* SHORT EXERCISE 1
In the Cross Memory Attach message, starting at "Date: Tue, 23" and ending at "about) the code.", change "syscalls" to "system calls" and give that part back.
── SUPPLIED TEXT
Re: [RFC][PATCH] Cross Memory Attach v2 (resend)

All of lore.kernel.org
 help / color / mirror / Atom feed

From: Christopher Yeoh <cyeoh@au1.ibm.com>
To: Andrew Morton <akpm@linux-foundation.org>
Cc: linux-kernel@vger.kernel.org,
	Linus Torvalds <torvalds@linux-foundation.org>,
	linux-mm@kvack.org, Ingo Molnar <mingo@elte.hu>,
	Brice Goglin <Brice.Goglin@inria.fr>
Subject: Re: [RFC][PATCH] Cross Memory Attach v2 (resend)
Date: Tue, 23 Nov 2010 19:55:23 +1030	[thread overview]
Message-ID: <20101123195523.46e6addb@lilo> (raw)
In-Reply-To: <20101122130527.c13c99d3.akpm@linux-foundation.org>

On Mon, 22 Nov 2010 13:05:27 -0800
Andrew Morton <akpm@linux-foundation.org> wrote:
> We have a bit of a track record of adding cool-looking syscalls and
> then regretting it a few years later.  Few people use them, and maybe
> they weren't so cool after all, and we have to maintain them for
> ever. Bugs (sometimes security-relevant ones) remain undiscovered for
> long periods because few people use (or care about) the code.
> 
> So I think the bar is a high one - higher than it used to be.
> Convince us that this feature is so important that it's worth all
> that overhead and risk?

Well there are the benchmark results to show that there is
real improvement for MPI implementations (well at least for those
benchmarks ;-) There's also been a few papers written on something
quite similar (KNEM) which goes into more detail on the potential gains.
────
* SHORT EXERCISE 2
Please select each line of the records that contains the string "Instruction", matching case exactly.
── DATA FOR THIS EXERCISE
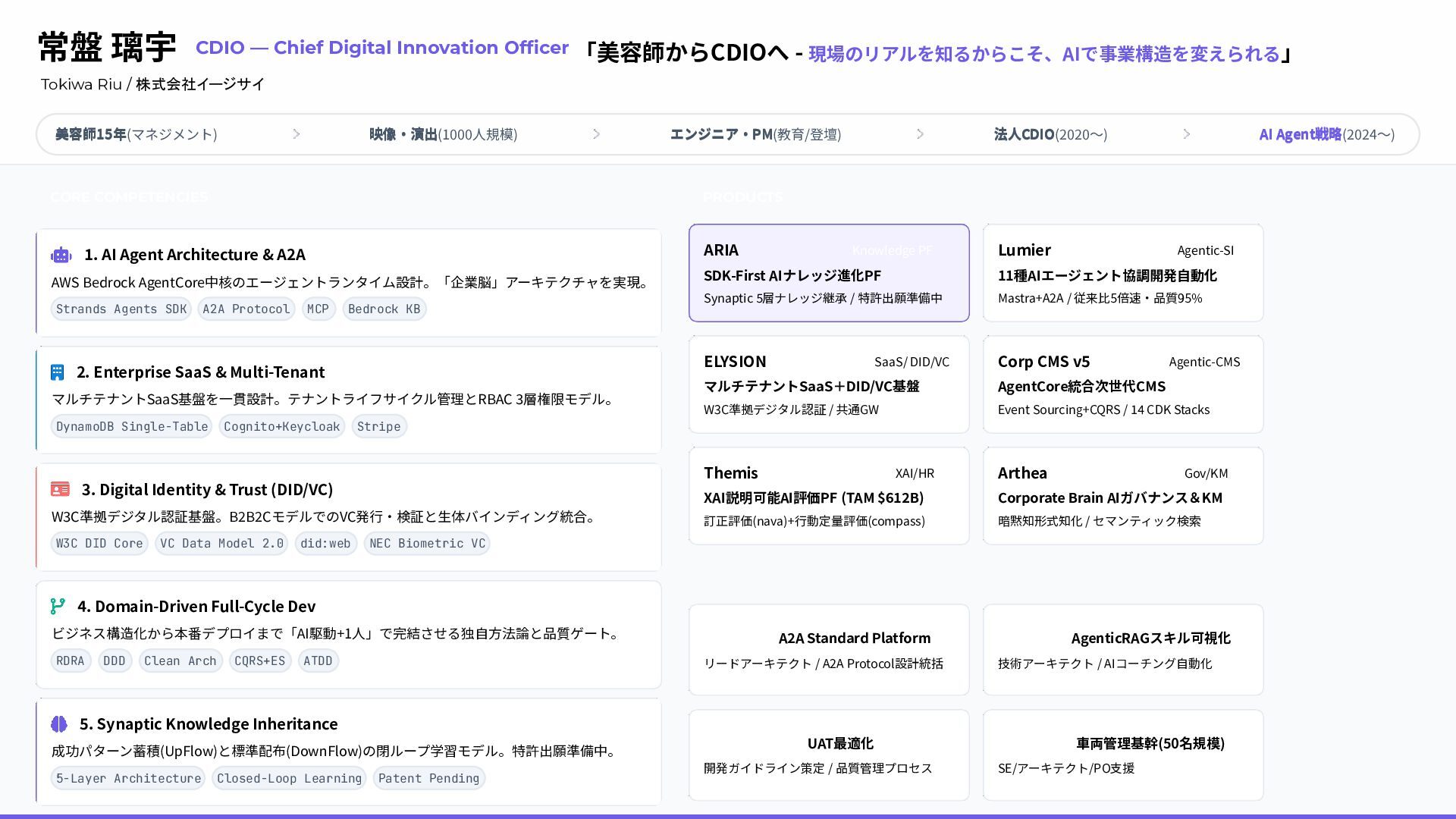Select the 法人CDIO(2020〜) career stage
Screen dimensions: 1456x819
[1050, 134]
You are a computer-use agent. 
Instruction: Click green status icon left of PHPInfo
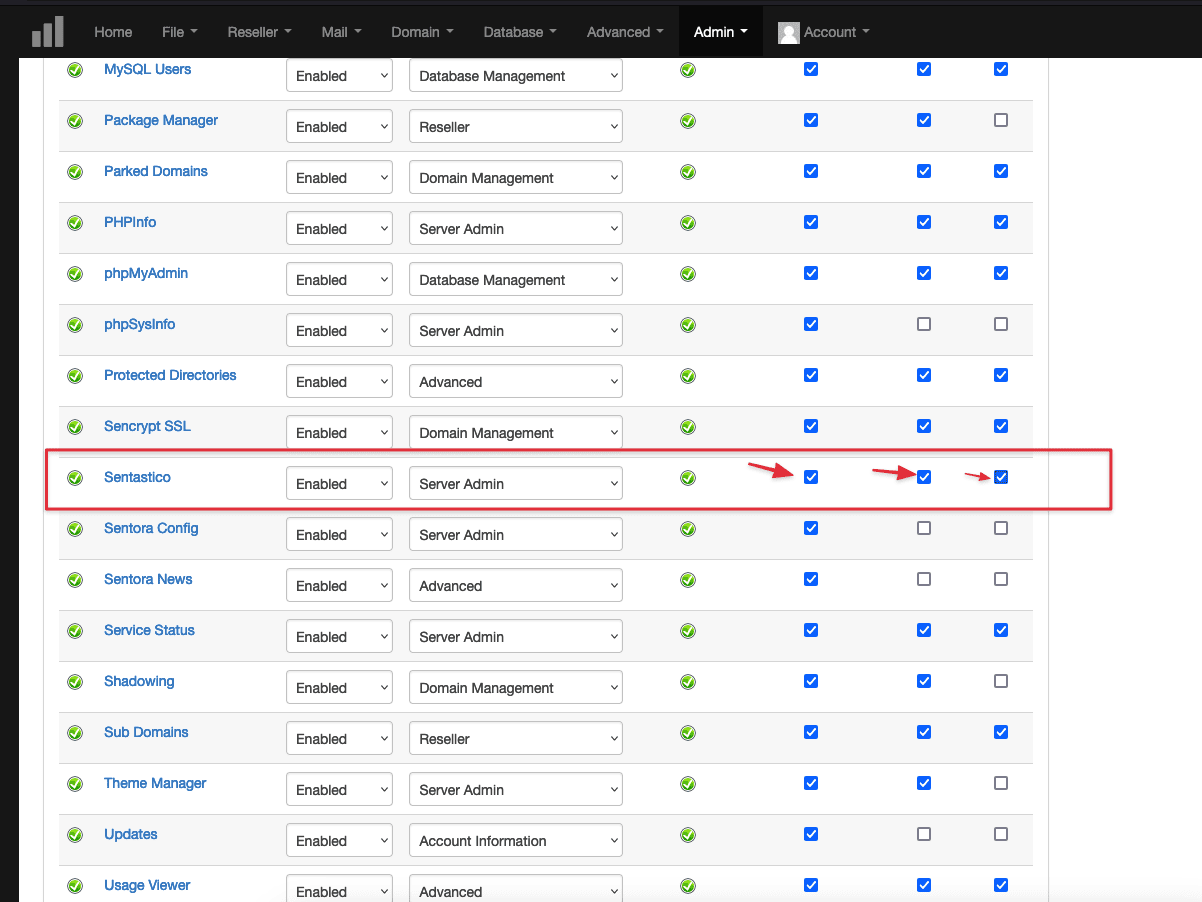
────
* FULL OUTPUT 1
Date: Tue, 23 Nov 2010 19:55:23 +1030	[thread overview]
Message-ID: <20101123195523.46e6addb@lilo> (raw)
In-Reply-To: <20101122130527.c13c99d3.akpm@linux-foundation.org>

On Mon, 22 Nov 2010 13:05:27 -0800
Andrew Morton <akpm@linux-foundation.org> wrote:
> We have a bit of a track record of adding cool-looking system calls and
> then regretting it a few years later.  Few people use them, and maybe
> they weren't so cool after all, and we have to maintain them for
> ever. Bugs (sometimes security-relevant ones) remain undiscovered for
> long periods because few people use (or care about) the code.

* FULL OUTPUT 2
Instruction: Click green status icon left of PHPInfo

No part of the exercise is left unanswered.